Palazzetto Bru Zane – Centre de musique romantique française
Palazzetto Bru Zane ist der Name des Centre de musique romantique française (Zentrum für französische Musik der Romantik) sowie dessen Hauptsitzes, eines kleinen Palasts in San Polo, Venedig. Die Organisation hat sich der Förderung der Musik vergessener bzw. weniger bekannter französischer Komponisten aus der Zeit zwischen etwa 1780 und 1920 verschrieben. Die Aktivitäten der 2009 gegründeten Stiftung werden durch die Fondation Bru der französischen Ärztin und Mäzenatin Nicole Bru finanziert.
Der Palazzetto
Zwischen 1695 und 1697 ließ Marino Zane (1639–1709) neben dem als Wohnhaus fungierenden Palazzo eine kleinere Bibliothek (nicht erhalten) und ein Casino (ital. für ‚kleines Haus, Landhaus‘; heute der Palazzetto) errichten, die seine umfangreiche Bücher- und Gemäldesammlung beherbergen sowie als Ort für Kunst und musikalische Unterhaltung der traditionsreichen Familie dienen sollten. Der Architekt Antonio Gaspari genoss weitgehende Freiheiten bei der Gestaltung des Casinos, das mit reicher Innenausstattung versehen wurde.[1] Die Gebäude blieben hundert Jahre, bis zum Ende der Republik 1797, im Besitz der Familie Zane, die sie in den letzten Jahrzehnten an verschiedene Nutzer vermietete.[2]

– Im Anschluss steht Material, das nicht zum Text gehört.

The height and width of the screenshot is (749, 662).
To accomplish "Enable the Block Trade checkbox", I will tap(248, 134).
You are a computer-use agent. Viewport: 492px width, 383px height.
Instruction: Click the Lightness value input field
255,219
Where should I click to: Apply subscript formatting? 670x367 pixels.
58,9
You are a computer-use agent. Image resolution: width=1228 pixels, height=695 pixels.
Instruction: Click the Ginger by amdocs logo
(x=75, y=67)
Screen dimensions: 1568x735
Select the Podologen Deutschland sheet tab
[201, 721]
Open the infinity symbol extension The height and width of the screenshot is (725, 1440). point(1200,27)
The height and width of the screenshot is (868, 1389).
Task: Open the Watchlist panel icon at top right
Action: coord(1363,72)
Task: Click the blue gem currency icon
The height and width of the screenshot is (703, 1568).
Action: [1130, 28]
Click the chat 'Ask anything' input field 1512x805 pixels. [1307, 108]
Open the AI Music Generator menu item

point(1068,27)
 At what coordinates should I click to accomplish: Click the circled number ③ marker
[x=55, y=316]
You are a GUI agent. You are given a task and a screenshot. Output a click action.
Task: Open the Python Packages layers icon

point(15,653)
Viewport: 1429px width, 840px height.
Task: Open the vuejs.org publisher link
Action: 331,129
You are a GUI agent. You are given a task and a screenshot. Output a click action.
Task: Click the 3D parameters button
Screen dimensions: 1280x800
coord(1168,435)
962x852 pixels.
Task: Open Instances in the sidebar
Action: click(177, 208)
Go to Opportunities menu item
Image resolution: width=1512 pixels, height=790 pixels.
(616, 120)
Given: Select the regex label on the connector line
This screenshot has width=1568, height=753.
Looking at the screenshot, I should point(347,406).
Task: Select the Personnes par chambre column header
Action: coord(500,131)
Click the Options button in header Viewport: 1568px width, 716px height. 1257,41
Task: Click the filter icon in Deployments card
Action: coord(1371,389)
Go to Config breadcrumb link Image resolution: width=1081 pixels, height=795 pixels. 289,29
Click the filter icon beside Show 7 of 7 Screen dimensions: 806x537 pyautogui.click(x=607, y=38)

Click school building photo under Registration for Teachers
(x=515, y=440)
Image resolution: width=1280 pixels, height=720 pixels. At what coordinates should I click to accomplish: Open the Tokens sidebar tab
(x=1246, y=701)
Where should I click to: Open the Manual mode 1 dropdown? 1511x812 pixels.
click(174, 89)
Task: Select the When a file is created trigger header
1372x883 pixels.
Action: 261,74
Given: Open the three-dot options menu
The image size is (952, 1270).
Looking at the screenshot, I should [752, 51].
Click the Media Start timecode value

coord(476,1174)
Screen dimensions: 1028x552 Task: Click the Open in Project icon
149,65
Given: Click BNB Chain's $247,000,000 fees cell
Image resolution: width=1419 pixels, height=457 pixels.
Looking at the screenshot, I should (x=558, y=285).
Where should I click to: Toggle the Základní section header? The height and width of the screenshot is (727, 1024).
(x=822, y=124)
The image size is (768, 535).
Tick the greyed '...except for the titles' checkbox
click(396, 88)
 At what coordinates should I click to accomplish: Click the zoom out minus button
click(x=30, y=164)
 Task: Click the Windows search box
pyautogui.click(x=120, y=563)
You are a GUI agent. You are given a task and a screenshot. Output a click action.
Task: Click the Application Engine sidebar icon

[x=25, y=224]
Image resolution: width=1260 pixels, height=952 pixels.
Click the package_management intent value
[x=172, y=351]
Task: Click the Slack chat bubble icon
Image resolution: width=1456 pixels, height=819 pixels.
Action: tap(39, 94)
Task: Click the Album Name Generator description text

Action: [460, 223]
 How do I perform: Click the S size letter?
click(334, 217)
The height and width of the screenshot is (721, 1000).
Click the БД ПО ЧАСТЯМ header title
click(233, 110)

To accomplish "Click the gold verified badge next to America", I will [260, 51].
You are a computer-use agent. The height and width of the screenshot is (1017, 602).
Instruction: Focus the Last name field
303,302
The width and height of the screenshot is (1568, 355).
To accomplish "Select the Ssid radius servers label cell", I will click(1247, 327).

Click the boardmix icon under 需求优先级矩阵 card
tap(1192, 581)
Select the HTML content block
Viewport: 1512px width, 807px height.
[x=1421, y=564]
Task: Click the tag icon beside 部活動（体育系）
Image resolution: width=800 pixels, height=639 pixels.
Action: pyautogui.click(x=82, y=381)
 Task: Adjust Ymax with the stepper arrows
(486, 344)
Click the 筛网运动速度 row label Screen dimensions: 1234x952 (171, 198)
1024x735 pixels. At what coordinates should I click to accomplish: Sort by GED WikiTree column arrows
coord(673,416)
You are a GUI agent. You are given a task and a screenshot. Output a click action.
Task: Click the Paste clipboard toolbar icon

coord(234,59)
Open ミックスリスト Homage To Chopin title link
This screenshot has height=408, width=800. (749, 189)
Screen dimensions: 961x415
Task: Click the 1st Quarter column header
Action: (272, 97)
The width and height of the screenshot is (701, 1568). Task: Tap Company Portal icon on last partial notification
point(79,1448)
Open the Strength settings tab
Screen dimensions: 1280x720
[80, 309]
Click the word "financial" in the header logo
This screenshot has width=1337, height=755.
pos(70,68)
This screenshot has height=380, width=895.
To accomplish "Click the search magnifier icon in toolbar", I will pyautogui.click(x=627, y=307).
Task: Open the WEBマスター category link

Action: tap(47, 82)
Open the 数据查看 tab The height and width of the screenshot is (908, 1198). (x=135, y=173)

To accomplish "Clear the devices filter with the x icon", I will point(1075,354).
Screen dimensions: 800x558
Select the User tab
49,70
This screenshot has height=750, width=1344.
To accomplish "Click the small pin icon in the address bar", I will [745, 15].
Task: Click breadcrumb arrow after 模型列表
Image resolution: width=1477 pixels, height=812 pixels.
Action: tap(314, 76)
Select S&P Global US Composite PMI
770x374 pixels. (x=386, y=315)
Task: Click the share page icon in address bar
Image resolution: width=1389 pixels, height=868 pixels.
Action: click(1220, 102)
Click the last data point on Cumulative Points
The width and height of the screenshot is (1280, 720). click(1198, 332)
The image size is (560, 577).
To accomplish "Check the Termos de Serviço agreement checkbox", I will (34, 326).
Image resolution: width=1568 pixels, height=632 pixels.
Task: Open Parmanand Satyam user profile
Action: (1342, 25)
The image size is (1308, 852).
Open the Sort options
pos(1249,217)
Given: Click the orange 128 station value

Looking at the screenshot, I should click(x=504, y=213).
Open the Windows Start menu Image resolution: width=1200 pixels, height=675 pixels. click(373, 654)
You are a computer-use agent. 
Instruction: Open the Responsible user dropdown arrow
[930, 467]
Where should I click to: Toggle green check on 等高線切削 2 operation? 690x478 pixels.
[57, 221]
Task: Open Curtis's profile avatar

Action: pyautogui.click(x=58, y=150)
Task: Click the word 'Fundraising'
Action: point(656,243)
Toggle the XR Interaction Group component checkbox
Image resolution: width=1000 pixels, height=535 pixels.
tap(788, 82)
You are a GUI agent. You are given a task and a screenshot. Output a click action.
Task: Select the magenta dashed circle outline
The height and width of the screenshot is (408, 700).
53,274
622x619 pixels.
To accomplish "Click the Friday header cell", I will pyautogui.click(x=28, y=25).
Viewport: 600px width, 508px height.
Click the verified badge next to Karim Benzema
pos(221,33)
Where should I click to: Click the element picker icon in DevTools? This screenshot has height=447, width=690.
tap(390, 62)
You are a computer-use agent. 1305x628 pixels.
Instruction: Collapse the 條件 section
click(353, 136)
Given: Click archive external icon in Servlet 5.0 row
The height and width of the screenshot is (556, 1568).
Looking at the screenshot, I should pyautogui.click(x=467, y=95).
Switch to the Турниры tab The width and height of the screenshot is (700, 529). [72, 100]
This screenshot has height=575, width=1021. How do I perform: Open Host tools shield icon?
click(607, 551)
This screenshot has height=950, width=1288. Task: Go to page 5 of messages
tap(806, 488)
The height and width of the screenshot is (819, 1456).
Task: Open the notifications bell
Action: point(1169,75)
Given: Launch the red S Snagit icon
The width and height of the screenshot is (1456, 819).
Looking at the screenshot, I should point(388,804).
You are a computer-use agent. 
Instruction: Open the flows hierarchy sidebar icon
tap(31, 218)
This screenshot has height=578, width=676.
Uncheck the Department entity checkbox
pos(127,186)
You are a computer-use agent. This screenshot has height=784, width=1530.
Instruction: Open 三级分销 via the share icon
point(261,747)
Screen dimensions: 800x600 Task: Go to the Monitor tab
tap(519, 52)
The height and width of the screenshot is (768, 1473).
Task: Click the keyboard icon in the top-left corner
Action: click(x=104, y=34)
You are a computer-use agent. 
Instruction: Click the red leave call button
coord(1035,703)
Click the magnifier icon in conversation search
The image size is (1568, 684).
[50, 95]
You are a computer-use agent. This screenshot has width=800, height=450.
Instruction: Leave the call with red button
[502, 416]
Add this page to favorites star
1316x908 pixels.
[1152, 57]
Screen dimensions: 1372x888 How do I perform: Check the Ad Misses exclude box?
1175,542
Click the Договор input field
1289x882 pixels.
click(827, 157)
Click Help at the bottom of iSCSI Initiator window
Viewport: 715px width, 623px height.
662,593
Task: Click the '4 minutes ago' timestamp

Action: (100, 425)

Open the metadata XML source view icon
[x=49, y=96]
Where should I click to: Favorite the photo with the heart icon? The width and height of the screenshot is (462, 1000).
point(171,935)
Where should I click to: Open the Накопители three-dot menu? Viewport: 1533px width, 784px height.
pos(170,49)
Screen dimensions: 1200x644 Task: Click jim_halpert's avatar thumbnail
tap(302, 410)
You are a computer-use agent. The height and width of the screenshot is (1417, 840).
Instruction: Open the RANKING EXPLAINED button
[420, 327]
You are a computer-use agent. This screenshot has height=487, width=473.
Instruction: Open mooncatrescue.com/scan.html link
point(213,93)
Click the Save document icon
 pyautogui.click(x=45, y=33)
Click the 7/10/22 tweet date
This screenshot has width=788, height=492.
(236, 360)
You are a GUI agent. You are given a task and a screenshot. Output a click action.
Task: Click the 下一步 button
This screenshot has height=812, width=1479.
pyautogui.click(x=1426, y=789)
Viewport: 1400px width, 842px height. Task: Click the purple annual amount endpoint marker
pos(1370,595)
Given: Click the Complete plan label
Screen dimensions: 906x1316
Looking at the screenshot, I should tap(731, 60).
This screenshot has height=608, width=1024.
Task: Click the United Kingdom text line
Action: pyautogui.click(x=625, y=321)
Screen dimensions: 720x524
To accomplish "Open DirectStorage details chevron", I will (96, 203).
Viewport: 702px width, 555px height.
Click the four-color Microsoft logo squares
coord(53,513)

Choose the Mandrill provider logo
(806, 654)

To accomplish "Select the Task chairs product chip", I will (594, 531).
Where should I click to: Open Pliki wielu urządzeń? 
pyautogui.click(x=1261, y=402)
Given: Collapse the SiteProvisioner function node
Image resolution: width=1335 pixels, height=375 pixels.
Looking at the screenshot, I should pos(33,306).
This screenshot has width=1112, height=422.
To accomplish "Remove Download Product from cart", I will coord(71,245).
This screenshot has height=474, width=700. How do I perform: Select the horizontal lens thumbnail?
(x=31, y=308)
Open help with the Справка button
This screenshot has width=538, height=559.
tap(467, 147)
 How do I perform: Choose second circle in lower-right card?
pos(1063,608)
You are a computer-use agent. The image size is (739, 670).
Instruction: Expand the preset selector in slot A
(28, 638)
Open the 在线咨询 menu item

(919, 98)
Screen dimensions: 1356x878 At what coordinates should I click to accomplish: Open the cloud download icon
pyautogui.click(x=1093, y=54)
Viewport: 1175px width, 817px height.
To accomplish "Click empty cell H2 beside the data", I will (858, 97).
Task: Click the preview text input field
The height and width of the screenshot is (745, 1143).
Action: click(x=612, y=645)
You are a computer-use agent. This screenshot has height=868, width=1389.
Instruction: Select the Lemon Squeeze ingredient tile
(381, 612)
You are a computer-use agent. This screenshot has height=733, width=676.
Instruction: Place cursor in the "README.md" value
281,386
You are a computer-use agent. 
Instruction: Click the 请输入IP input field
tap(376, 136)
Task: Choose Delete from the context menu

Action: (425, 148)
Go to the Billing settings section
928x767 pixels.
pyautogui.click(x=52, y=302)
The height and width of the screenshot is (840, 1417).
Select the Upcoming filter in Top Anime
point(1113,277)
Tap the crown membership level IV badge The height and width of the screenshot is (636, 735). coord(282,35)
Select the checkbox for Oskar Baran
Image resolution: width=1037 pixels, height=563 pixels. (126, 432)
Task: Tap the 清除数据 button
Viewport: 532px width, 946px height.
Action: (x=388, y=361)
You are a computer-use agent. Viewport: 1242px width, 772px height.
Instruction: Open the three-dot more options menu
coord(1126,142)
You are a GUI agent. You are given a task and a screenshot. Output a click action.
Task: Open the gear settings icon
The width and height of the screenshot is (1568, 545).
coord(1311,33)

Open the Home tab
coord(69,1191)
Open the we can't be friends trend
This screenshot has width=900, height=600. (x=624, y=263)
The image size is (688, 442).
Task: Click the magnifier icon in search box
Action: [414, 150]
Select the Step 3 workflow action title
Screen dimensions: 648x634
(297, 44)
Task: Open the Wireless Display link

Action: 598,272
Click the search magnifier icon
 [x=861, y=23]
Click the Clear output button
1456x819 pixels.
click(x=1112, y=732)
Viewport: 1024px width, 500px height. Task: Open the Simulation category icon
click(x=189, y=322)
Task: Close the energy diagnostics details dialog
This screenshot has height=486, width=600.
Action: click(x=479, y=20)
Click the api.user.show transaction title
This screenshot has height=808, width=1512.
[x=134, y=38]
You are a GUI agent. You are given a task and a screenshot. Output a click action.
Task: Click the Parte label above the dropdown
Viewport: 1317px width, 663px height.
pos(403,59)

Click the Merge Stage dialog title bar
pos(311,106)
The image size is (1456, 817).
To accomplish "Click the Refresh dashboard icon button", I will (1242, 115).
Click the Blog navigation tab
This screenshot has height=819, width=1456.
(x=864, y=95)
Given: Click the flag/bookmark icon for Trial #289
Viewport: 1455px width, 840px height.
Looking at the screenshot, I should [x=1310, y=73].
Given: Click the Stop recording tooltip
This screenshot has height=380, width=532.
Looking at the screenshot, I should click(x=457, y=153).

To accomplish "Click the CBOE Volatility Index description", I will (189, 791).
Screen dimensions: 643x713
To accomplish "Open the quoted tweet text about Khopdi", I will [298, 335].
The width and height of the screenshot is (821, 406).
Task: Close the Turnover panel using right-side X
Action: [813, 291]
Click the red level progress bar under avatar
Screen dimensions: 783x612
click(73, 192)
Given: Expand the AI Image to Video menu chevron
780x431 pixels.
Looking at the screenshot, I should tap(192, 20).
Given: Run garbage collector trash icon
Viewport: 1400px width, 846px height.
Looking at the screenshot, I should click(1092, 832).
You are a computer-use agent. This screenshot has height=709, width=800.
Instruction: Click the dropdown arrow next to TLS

Im Jahr 2006 erwarb die Fondation Bru den Palazzetto und ließ ihn für mehrere Millionen Euro von Grund auf sanieren.[3] Das Ziel war es, einerseits das Gebäude im Stil seiner Epoche wiederauferstehen zu lassen und andererseits einen zeitgemäßen Ort für die Musik zu schaffen. Die sechzehn Räume umfassen heute einen Konzertsaal mit bis zu hundert Plätzen und einen schalldichten Proberaum. Die aufwendigen Fresken im Salon und dem großen Treppenaufgang wurden wiederhergestellt.
Aktivitäten der Stiftung
Die Stiftung Palazzetto Bru Zane – Centre de musique romantique française verfolgt ihre Mission durch eine große Vielfalt an Aktivitäten, die zugleich an die musikalisch interessierte Öffentlichkeit, Interpreten sowie ein musikwissenschaftliches Fachpublikum gerichtet sind.[4][5][6] Die Arbeit der Stiftung wird neben dem Hauptsitz in Venedig auch von Paris ausgeführt und hat einen ähnlichen Ansatz wie etwa das 1987 gegründete und auf das 17. und 18. Jahrhundert spezialisierte Centre de musique baroque de Versailles.
Ein Schwerpunkt der Tätigkeit liegt auf der Veranstaltung von Konzerten, Opernaufführungen und thematisch ausgerichteten Festivals in ganz Europa und in Kanada. Hierbei wird mit verschiedenen Opern- und Konzerthäusern, Interpreten und Ensembles kooperiert. Zudem wurden Partnerschaften mit Wettbewerbsveranstaltern wie dem Concours Musical Reine Elisabeth vereinbart, um junge Künstler, die sich mit dem französischen Repertoire der Romantik befassen, zu unterstützen und ihnen Auftrittsgelegenheiten zu verschaffen.
Die wissenschaftliche Seite der Aktivitäten umfasst die regelmäßige Ausrichtung von musikwissenschaftlichen Tagungen, darunter solche in Kooperation mit der Opéra-Comique, die Veröffentlichung von Fach- und Taschenbüchern sowie die Edition von Notenausgaben und Aufführungsmaterialien. Auf Tonträger wurden zahlreiche Ersteinspielungen von französischen Opern und Instrumentalmusik veröffentlicht, teilweise mit ausführlichem Begleitbuch (siehe Publikationsreihen). Mit verschiedenen Labels bestehen Kooperationen für CD-Aufnahmen, die der Palazzetto Bru Zane unterstützt.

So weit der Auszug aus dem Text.